FRAGMENTO PARA LEER:
Con Noche más allá de la noche (1982), Colinas
lleva a cabo su empeño más ambicioso: un poema en 35 cantos (más un epílogo)
que recorre, podriamos decir a la manera de Stefan Sweig, los momentos
estelares de la historia de la humanidad. Aunque algunos de esos cantos
escritos en alejandrinos se encuentran entre sus textos más memorables (y
citados), el conjunto quizá se resiente de un exceso de pretensiones.
Tras estos
tres libros capitales, que le situaron para siempre en la historia de la
literatura española, Antonio Colinas siguió aumentando su bibliografía poética hacia adelante y hacía atrás. No solo
publicó nuevos libros, progresivamente más extensos (Jardín de Orfeo, Los silencios de fuego, Libro de la mansedumbre,
Tiempo y abismo, Canciones para una
música silente), sino que también sacó a la luz viejos cuadernos de versos
adolescentes y no dudó en añadirlos a su poesía completa, una poesía que a
veces daba la impresión de haber dejado de crecer para limitarse a engordar.
Con motivo
del Premio Reina Sofía, que coincide con sus setenta años, el autor ha querido
resumir su trayectoria en un centenar de poemas, que se presentan al lector en
orden cronológico, pero sin indicación del libro del que proceden. La
introducción, con su hagiográfico acarreo erudito, resultará sin duda útil para
estudiantes. La confusa nota a la edición (los “textos base” –leemos– proceden de Obra poética completa y Canciones
para una música silente, “aunque teniendo siempre a la vista, también, el
texto poético que, en cada caso, tratamos de dilucidar”) parece indicar que los
editores adolecen de ciertas limitaciones expresivas y conceptuales.

EJERCICIO BREVE: Transcribe del fragmento sobre Antonio Colinas el pasaje que va de "Con Noche más" a "exceso de pretensiones.", ambos incluidos.

REGISTROS PROPORCIONADOS:
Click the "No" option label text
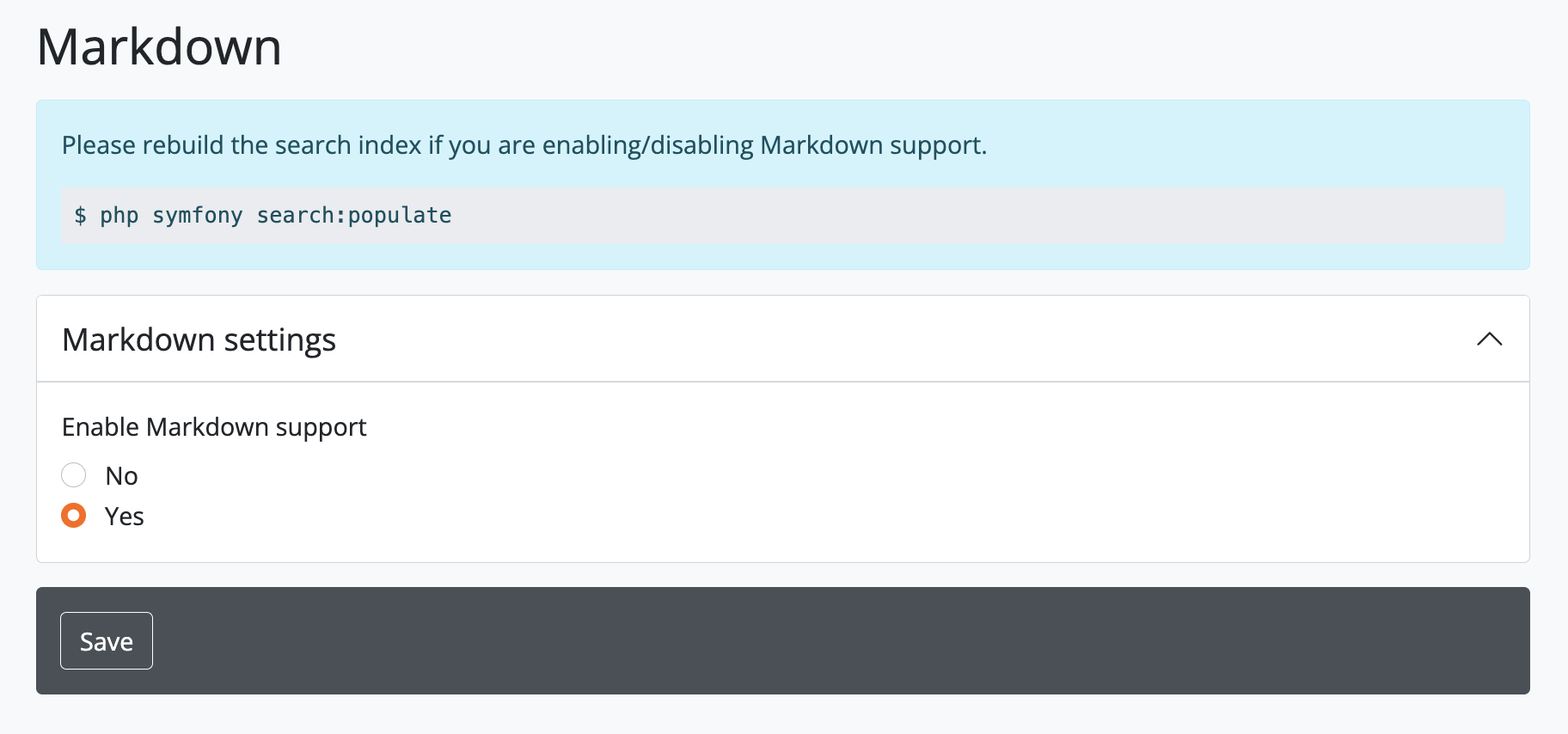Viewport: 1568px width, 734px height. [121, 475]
---
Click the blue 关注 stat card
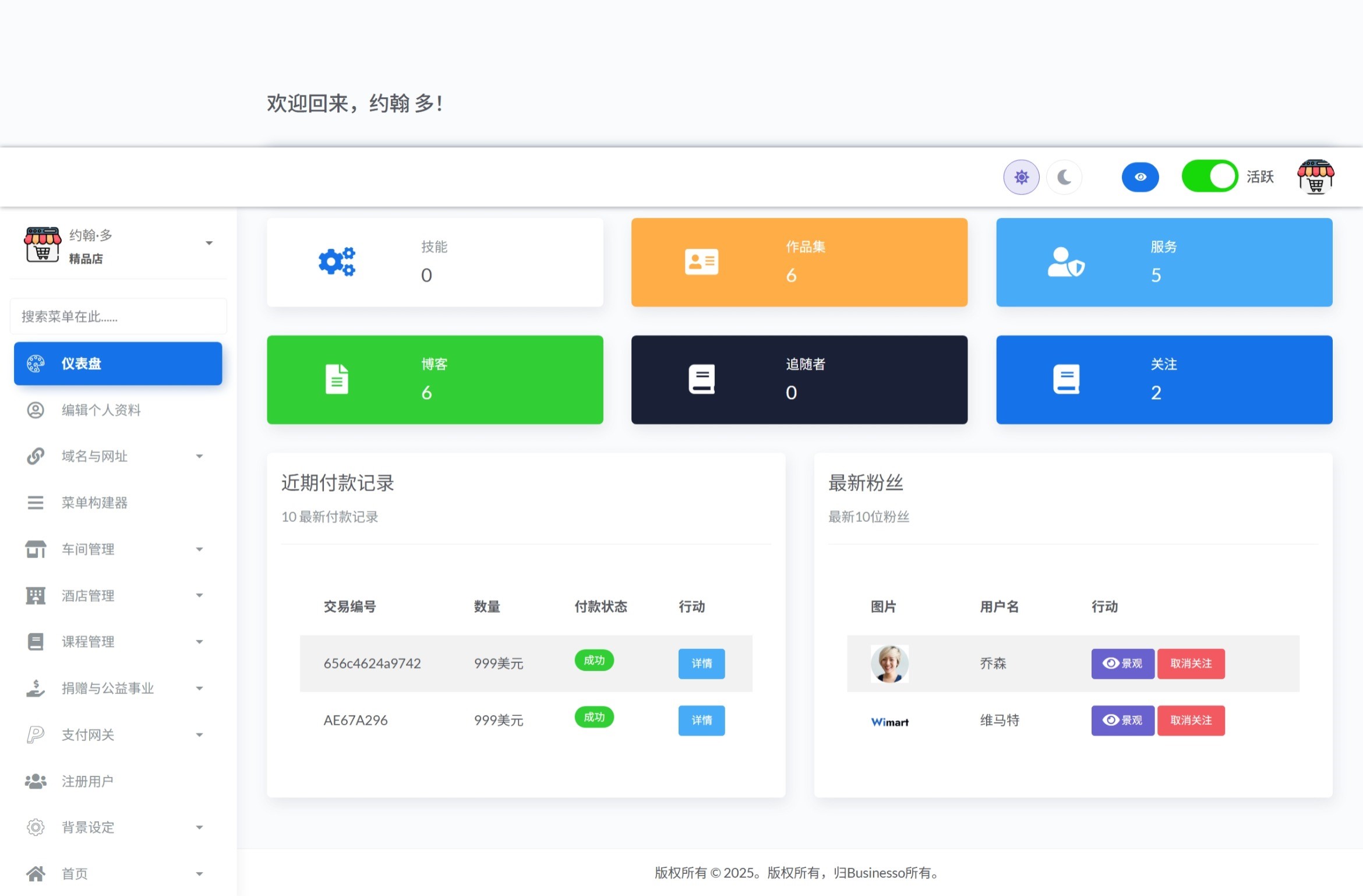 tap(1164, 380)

RESPUESTA PROPUESTA:
Con Noche más allá de la noche (1982), Colinas
lleva a cabo su empeño más ambicioso: un poema en 35 cantos (más un epílogo)
que recorre, podriamos decir a la manera de Stefan Sweig, los momentos
estelares de la historia de la humanidad. Aunque algunos de esos cantos
escritos en alejandrinos se encuentran entre sus textos más memorables (y
citados), el conjunto quizá se resiente de un exceso de pretensiones.